The IPs are 10.32.1.19, 10.32.1.24, 10.32.2.24

; <<>> DiG 9.10.3-P4-Debian <<>> cassandra.default.svc.cluster.local
;; global options: +cmd
;; Got answer:
;; ->>HEADER<<- opcode: QUERY, status: NOERROR, id: 18340
;; flags: qr aa rd ra; QUERY: 1, ANSWER: 3, AUTHORITY: 0, ADDITIONAL: 0

;; QUESTION SECTION:
;cassandra.default.svc.cluster.local. IN    A

;; ANSWER SECTION:
cassandra.default.svc.cluster.local. 30 IN A 10.32.1.19
cassandra.default.svc.cluster.local. 30 IN A 10.32.1.24
cassandra.default.svc.cluster.local. 30 IN A 10.32.2.24

;; Query time: 2 msec
;; SERVER: 10.35.240.10#53(10.35.240.10)
;; WHEN: Thu Apr 04 16:08:06 UTC 2019
;; MSG SIZE  rcvd: 125

What are the disadvantages of using for example:

from cassandra.cluster import Cluster

cluster = Cluster(['cassandra.default.svc.cluster.local'])
-- Rui Martins
cassandra
kubernetes

1 Answer

4/4/2019

Question 1: Why do I need to pass these nodes?

To make initial contact with the cluster. If the connection is made then there is no use with these contact points.

Question 2: Do I need to pass all nodes? Or is one sufficient? (All nodes have the information about all other nodes, right?)

You can pass only one node as contact point but the problem is if that node is down when the driver tries to contact then, it won't be able to connect to cluster. So if you provide another contact point it will try to connect with it even if the first one failed. It would be better if you use your Cassandra seed list as contact points.

Question 3: Does the client choose the best node to connect knowing all nodes? Does the client know what data is stored in each node?

Once the initial connection is made the client driver will have the metadata about the cluster.
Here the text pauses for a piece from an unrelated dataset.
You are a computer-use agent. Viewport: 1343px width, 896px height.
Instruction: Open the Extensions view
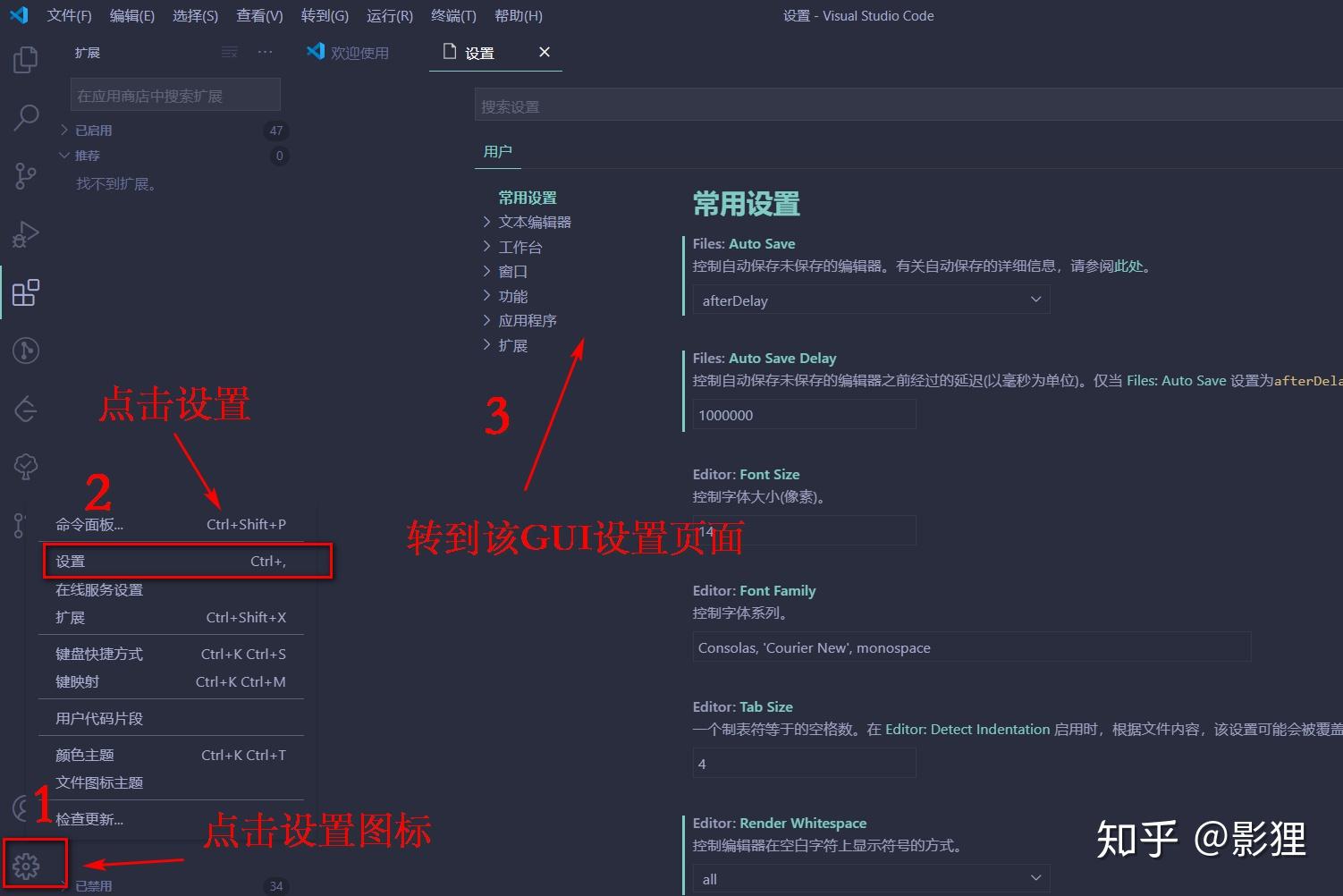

The client will know what data is stored in each node and also which node can be queried with less latency. you can configure all these using load balancing policies

Refer: https://docs.datastax.com/en/developer/python-driver/3.10/api/cassandra/policies/

Question 4: I'm starting to use cassandra for first time, and I'm using kubernetes for the first time. I deployed a cassandra cluster with 3 cassandra nodes. I deployed another one machine and in this machine I want to connect to cassandra by a Python Cassandra client. Do I need to pass all cassandra IPs to Python Cassandra client? Or is it sufficient to put the cassandra DNS given by Kubernetes?

If the hostname can be resolved then it is always better to use DNS instead of IP. I don't see any disadvantage.

-- Nama
Source: StackOverflow